Pero la palabra “ajuste” está eliminada del diccionario de las campañas electorales. Es piantavotos. Es preciso garantizar mejoras para mañana por la mañana. Sobre todo, con el antecedente de Mauricio Macri.
A él se le señala el supuesto error de haber transitado de un modo demasiado lento el camino hacia el reacomodamiento de la economía. Resultados inmediatos suponen el ejercicio del poder con energía, puñetazos en la mesa. De ahí se deriva hacia la creencia mesiánica de que, aun en minoría, no se necesitan aliados.
De nuevo el dólar
Pero sucede que los resultados no llegan con la rapidez prometida. La inflación disminuye pero persiste. La producción no aumenta. El empleo no florece. El precio del dinero está por las nubes, lo que perjudica a empresas y a familias.
Y en la búsqueda de controlar la inflación, se apeló a un instrumento tentador pero peligroso: el retraso cambiario. Esto ya ocurrió varias veces en la historia económica argentina. Y siempre terminó mal.
Las frases más famosas de la economía argentina están referidas al dólar. “El que apuesta al dólar, pierde”, aseguró Lorenzo Sigaut. “El que depositó dólares, recibirá dólares”, prometió Eduardo Duhalde.

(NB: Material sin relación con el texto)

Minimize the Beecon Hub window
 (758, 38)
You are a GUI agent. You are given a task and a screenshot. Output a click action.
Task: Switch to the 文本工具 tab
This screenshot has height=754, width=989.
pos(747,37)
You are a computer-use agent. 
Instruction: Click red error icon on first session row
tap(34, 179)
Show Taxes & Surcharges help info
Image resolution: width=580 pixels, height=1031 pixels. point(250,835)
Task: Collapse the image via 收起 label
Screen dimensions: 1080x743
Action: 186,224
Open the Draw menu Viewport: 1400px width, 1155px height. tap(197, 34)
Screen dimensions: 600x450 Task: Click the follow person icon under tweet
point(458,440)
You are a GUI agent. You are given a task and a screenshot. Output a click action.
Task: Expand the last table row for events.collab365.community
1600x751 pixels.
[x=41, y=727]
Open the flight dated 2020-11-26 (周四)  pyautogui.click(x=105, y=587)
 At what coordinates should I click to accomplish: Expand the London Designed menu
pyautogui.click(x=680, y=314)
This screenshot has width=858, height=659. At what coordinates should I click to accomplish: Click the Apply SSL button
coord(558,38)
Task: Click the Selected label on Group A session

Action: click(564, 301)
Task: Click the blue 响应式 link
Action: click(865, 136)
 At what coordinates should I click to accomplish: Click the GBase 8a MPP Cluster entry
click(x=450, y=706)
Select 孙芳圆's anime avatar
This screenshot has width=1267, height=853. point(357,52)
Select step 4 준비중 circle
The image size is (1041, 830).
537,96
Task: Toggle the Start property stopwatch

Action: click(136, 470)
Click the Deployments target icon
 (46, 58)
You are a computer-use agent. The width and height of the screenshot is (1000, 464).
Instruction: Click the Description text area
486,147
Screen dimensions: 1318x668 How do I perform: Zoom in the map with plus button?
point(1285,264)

Luis Caputo no pudo resistir la tentación y también sumó lo suyo. Desde el imperativo “Comprá, campeón”, hasta el desesperado “Venderemos hasta el último dólar”. Pero las previsiones hicieron agua: tuvo que venir Trump a salvarnos.
Si el Gobierno no deja que el tipo de cambio flote libremente, se debe a que no confía en el mercado. Teme que la divisa pegue un salto y arrastre a los precios. Y con eso se hunda el principal logro del Gobierno: haber disminuido la inflación. Y se trata de un temor muy razonable.
El oficialismo tiene un problema grande allí. Y no alcanzará con los amigos del norte para resolverlo. El dólar barato distorsiona todos los precios de la economía y anula cualquier intento de eficiencia productiva que tenga por objetivo la exportación.
Por fortuna, el mercado va corrigiendo al Gobierno. Desde el levantamiento parcial del cepo, el tipo de cambio aumentó un 25%, sin mayor impacto en los precios. El pass through (el traslado a precios) se ha tomado un descanso. La recesión ayuda. Pero más tarde o más temprano llegará la factura completa. El retraso cambiario creciente no es sustentable a lo largo del tiempo, en forma indefinida.
Contradecir al mercado no es gratis. Trae consecuencias.
Un liberal debería saberlo de memoria.